● Task to carry out
Output the listing below in full, exactly as written.

● Dataset records

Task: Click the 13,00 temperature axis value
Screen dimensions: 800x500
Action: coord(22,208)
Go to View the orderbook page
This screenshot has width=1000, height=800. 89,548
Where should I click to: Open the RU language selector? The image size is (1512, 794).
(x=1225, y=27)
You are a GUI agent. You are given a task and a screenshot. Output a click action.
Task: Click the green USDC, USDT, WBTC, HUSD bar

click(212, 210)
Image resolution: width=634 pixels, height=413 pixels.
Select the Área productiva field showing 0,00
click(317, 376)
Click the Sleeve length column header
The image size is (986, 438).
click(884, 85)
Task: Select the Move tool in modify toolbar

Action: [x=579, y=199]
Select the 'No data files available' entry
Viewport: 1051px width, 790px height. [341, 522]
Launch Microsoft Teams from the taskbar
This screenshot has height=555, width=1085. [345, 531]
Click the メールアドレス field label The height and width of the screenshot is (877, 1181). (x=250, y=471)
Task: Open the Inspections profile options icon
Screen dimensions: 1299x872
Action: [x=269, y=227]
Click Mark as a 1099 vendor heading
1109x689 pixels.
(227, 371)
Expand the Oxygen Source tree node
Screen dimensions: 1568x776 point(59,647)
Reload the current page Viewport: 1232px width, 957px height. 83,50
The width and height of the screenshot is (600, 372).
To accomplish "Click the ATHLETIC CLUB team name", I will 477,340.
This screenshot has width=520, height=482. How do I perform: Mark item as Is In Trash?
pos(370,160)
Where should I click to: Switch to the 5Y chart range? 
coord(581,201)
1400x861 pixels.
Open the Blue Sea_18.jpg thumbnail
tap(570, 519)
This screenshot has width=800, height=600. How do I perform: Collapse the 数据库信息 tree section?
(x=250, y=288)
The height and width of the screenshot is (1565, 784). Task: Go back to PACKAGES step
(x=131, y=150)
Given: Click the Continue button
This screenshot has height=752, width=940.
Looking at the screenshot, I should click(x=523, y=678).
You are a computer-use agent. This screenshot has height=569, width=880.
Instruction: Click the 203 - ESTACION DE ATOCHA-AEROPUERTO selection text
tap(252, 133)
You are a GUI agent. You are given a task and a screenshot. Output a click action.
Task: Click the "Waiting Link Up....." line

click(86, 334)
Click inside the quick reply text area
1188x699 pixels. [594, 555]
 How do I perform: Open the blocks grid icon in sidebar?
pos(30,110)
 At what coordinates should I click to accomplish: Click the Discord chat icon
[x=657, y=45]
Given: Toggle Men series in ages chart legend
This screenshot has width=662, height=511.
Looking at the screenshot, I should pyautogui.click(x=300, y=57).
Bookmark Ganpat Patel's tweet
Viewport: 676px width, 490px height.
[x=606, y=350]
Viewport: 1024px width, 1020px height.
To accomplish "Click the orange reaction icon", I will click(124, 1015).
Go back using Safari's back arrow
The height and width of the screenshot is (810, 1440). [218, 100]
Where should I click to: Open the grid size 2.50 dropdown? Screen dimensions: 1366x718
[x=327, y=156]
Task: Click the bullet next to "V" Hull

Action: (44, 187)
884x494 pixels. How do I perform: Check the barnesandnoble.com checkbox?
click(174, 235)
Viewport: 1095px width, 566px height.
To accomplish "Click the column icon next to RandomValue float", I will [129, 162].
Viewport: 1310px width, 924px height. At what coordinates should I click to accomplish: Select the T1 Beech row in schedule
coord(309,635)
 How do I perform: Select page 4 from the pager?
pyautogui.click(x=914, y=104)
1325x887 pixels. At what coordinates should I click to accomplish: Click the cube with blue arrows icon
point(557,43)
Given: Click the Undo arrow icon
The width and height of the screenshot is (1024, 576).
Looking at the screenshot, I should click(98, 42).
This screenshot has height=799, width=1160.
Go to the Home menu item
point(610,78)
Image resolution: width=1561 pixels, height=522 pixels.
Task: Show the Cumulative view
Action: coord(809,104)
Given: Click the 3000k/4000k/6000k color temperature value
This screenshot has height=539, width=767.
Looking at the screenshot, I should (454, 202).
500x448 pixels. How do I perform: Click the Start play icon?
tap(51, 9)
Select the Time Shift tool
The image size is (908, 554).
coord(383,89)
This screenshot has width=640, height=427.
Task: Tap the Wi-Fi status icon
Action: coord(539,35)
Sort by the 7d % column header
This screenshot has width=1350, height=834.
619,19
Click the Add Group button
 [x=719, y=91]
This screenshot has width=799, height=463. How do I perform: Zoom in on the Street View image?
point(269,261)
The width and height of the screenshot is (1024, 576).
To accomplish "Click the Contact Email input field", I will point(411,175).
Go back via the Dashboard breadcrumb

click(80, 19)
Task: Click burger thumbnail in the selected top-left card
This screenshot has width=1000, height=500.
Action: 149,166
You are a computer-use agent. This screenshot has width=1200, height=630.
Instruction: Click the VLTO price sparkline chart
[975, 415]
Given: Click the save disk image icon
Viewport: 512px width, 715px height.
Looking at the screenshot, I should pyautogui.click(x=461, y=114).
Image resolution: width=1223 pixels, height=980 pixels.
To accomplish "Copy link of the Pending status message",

● Written answer
Task: Click the 13,00 temperature axis value
Screen dimensions: 800x500
Action: coord(22,208)
Go to View the orderbook page
This screenshot has width=1000, height=800. 89,548
Where should I click to: Open the RU language selector? The image size is (1512, 794).
(x=1225, y=27)
You are a GUI agent. You are given a task and a screenshot. Output a click action.
Task: Click the green USDC, USDT, WBTC, HUSD bar

click(212, 210)
Image resolution: width=634 pixels, height=413 pixels.
Select the Área productiva field showing 0,00
click(317, 376)
Click the Sleeve length column header
The image size is (986, 438).
click(884, 85)
Task: Select the Move tool in modify toolbar

Action: [x=579, y=199]
Select the 'No data files available' entry
Viewport: 1051px width, 790px height. [341, 522]
Launch Microsoft Teams from the taskbar
This screenshot has height=555, width=1085. [345, 531]
Click the メールアドレス field label The height and width of the screenshot is (877, 1181). (x=250, y=471)
Task: Open the Inspections profile options icon
Screen dimensions: 1299x872
Action: [x=269, y=227]
Click Mark as a 1099 vendor heading
1109x689 pixels.
(227, 371)
Expand the Oxygen Source tree node
Screen dimensions: 1568x776 point(59,647)
Reload the current page Viewport: 1232px width, 957px height. 83,50
The width and height of the screenshot is (600, 372).
To accomplish "Click the ATHLETIC CLUB team name", I will 477,340.
This screenshot has width=520, height=482. How do I perform: Mark item as Is In Trash?
pos(370,160)
Where should I click to: Switch to the 5Y chart range? 
coord(581,201)
1400x861 pixels.
Open the Blue Sea_18.jpg thumbnail
tap(570, 519)
This screenshot has width=800, height=600. How do I perform: Collapse the 数据库信息 tree section?
(x=250, y=288)
The height and width of the screenshot is (1565, 784). Task: Go back to PACKAGES step
(x=131, y=150)
Given: Click the Continue button
This screenshot has height=752, width=940.
Looking at the screenshot, I should click(x=523, y=678).
You are a computer-use agent. This screenshot has height=569, width=880.
Instruction: Click the 203 - ESTACION DE ATOCHA-AEROPUERTO selection text
tap(252, 133)
You are a GUI agent. You are given a task and a screenshot. Output a click action.
Task: Click the "Waiting Link Up....." line

click(86, 334)
Click inside the quick reply text area
1188x699 pixels. [594, 555]
 How do I perform: Open the blocks grid icon in sidebar?
pos(30,110)
 At what coordinates should I click to accomplish: Click the Discord chat icon
[x=657, y=45]
Given: Toggle Men series in ages chart legend
This screenshot has width=662, height=511.
Looking at the screenshot, I should pyautogui.click(x=300, y=57).
Bookmark Ganpat Patel's tweet
Viewport: 676px width, 490px height.
[x=606, y=350]
Viewport: 1024px width, 1020px height.
To accomplish "Click the orange reaction icon", I will click(124, 1015).
Go back using Safari's back arrow
The height and width of the screenshot is (810, 1440). [218, 100]
Where should I click to: Open the grid size 2.50 dropdown? Screen dimensions: 1366x718
[x=327, y=156]
Task: Click the bullet next to "V" Hull

Action: (44, 187)
884x494 pixels. How do I perform: Check the barnesandnoble.com checkbox?
click(174, 235)
Viewport: 1095px width, 566px height.
To accomplish "Click the column icon next to RandomValue float", I will [129, 162].
Viewport: 1310px width, 924px height. At what coordinates should I click to accomplish: Select the T1 Beech row in schedule
coord(309,635)
 How do I perform: Select page 4 from the pager?
pyautogui.click(x=914, y=104)
1325x887 pixels. At what coordinates should I click to accomplish: Click the cube with blue arrows icon
point(557,43)
Given: Click the Undo arrow icon
The width and height of the screenshot is (1024, 576).
Looking at the screenshot, I should click(98, 42).
This screenshot has height=799, width=1160.
Go to the Home menu item
point(610,78)
Image resolution: width=1561 pixels, height=522 pixels.
Task: Show the Cumulative view
Action: coord(809,104)
Given: Click the 3000k/4000k/6000k color temperature value
This screenshot has height=539, width=767.
Looking at the screenshot, I should (454, 202).
500x448 pixels. How do I perform: Click the Start play icon?
tap(51, 9)
Select the Time Shift tool
The image size is (908, 554).
coord(383,89)
This screenshot has width=640, height=427.
Task: Tap the Wi-Fi status icon
Action: coord(539,35)
Sort by the 7d % column header
This screenshot has width=1350, height=834.
619,19
Click the Add Group button
 [x=719, y=91]
This screenshot has width=799, height=463. How do I perform: Zoom in on the Street View image?
point(269,261)
The width and height of the screenshot is (1024, 576).
To accomplish "Click the Contact Email input field", I will point(411,175).
Go back via the Dashboard breadcrumb

click(80, 19)
Task: Click burger thumbnail in the selected top-left card
This screenshot has width=1000, height=500.
Action: 149,166
You are a computer-use agent. This screenshot has width=1200, height=630.
Instruction: Click the VLTO price sparkline chart
[975, 415]
Given: Click the save disk image icon
Viewport: 512px width, 715px height.
Looking at the screenshot, I should pyautogui.click(x=461, y=114).
Image resolution: width=1223 pixels, height=980 pixels.
To accomplish "Copy link of the Pending status message",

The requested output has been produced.